• [Task goal] Rewrite the records below as a numbered list, one item per line, with blank lines dropped and the pictures left out.

-------------------------

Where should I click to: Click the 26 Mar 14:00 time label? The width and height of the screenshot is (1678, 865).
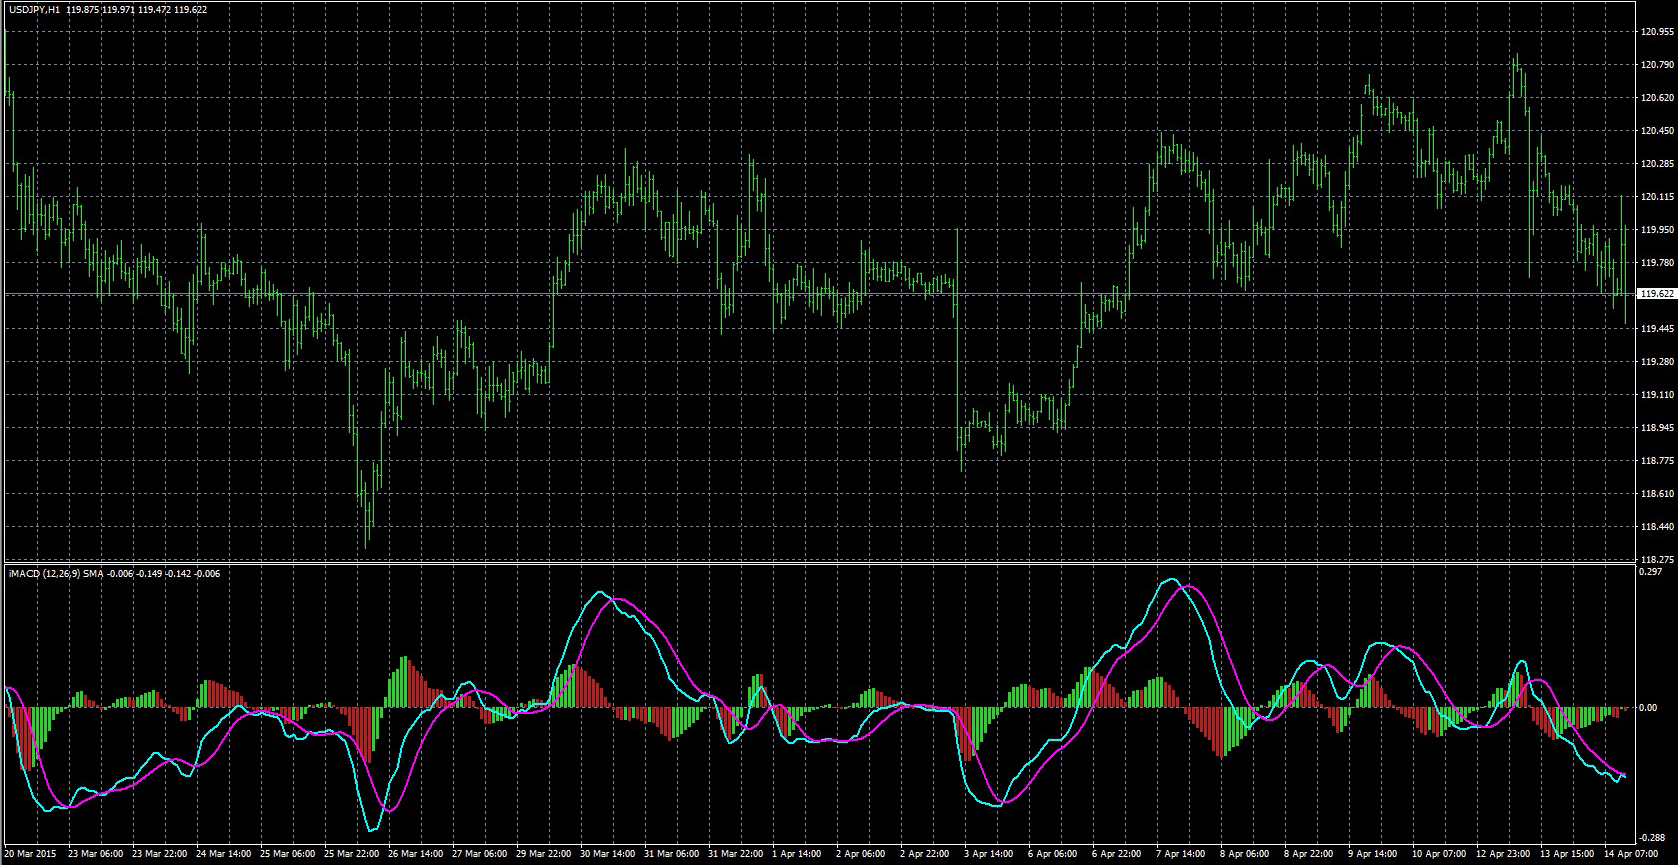pyautogui.click(x=415, y=855)
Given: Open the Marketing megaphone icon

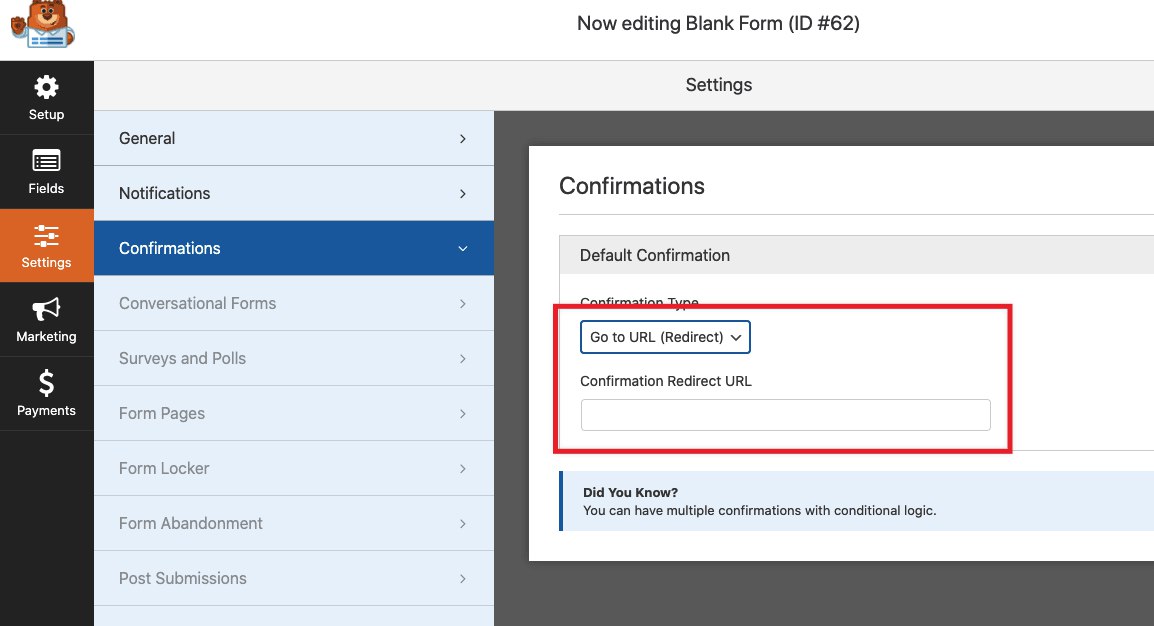Looking at the screenshot, I should click(x=46, y=309).
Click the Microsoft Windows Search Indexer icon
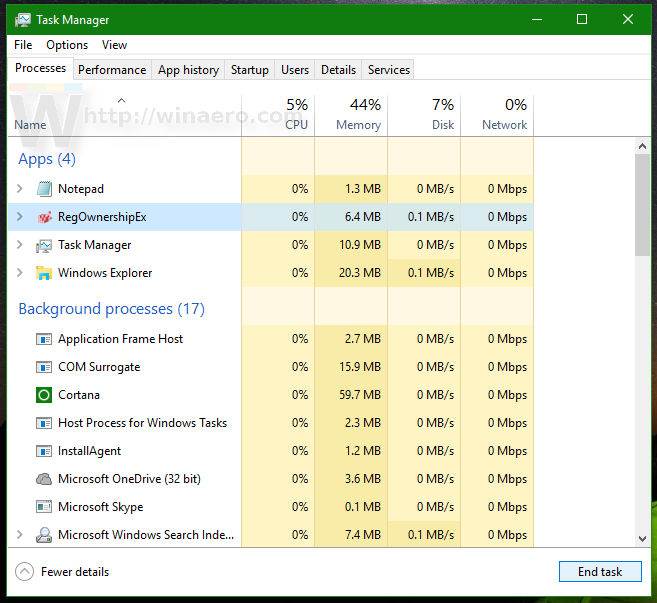 point(44,535)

-------------------------

• [Output of the exercise]
1. Where should I click to: Click the 26 Mar 14:00 time label? The width and height of the screenshot is (1678, 865).
2. pyautogui.click(x=415, y=855)
3. Given: Open the Marketing megaphone icon
4. Looking at the screenshot, I should click(x=46, y=309).
5. Click the Microsoft Windows Search Indexer icon
6.  point(44,535)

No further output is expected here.